The new fragment was discovered in 2014 during work at the Palazzo Maffei Marescotti, a building owned by the Vatican.
The marble piece ended up there as it was likely recycled during the construction of the palace at the end of the 16th century.
The new fragment has allowed the researchers to piece together at least other three chunks of the huge puzzle, allowing a more comprehensive reading of an important area of ancient Rome.
"The fragment relates to plate 31 of the map, which is the present-day area of the Ghetto, one of the monumental areas of the ancient city, dominated by the Circus Flaminius, built in 220 BC to host the Plebeian games, and where a number of important public monuments stood," the Superintendency said.
Pieced together with the other bits of plate 31, the new fragment will be on display at the Museum of Ara Pacis until March 17.
(Excerpt) Read more at news.discovery.com ...
This is the latest addition to an ancient Roman map puzzle. [Sovrintendenza Capitolina ai Beni Culturali]

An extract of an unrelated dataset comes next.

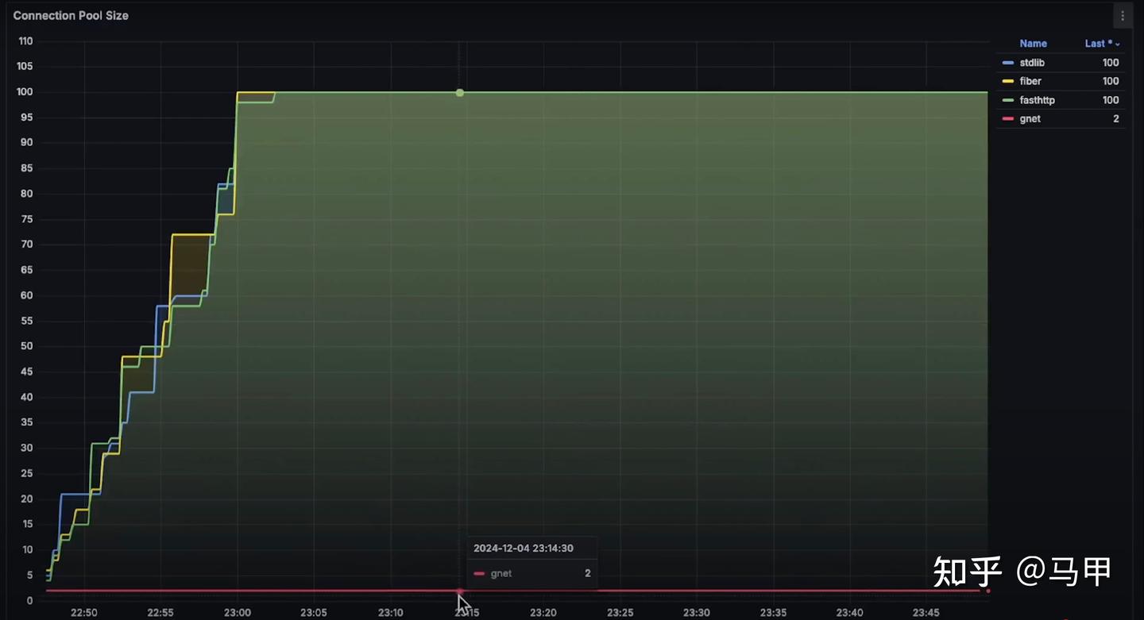Open the Connection Pool Size title menu
Image resolution: width=1144 pixels, height=620 pixels.
tap(71, 15)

Somewhere out there is this group of idiot-savants...
LOL!
I worked for an ancient Roman newspaper.
I was a columnist!
Capital man! You really are an upstanding individual! You could try and lighten up and not be so rigid though.
Getting hungry. How about we go out for some bread and circuses?
There is this new chick I mean chic place just DOWN the street called “Gladiator”.
OK. Maybe not.
How about we go Greek instead?
I need a Gyro...
Oh, I was glad-i-ator. :-)
I shouldn’t, but I mosaic anyway — it’s moments like that which led Moe Howard to his screen career. ;’)
The truth is, I’m corroded with jealousy that I didn’t think of it.
Half the time I feel I should be pilastered before logging on here.
And change your name to the “Pilsner Doh! Boy”?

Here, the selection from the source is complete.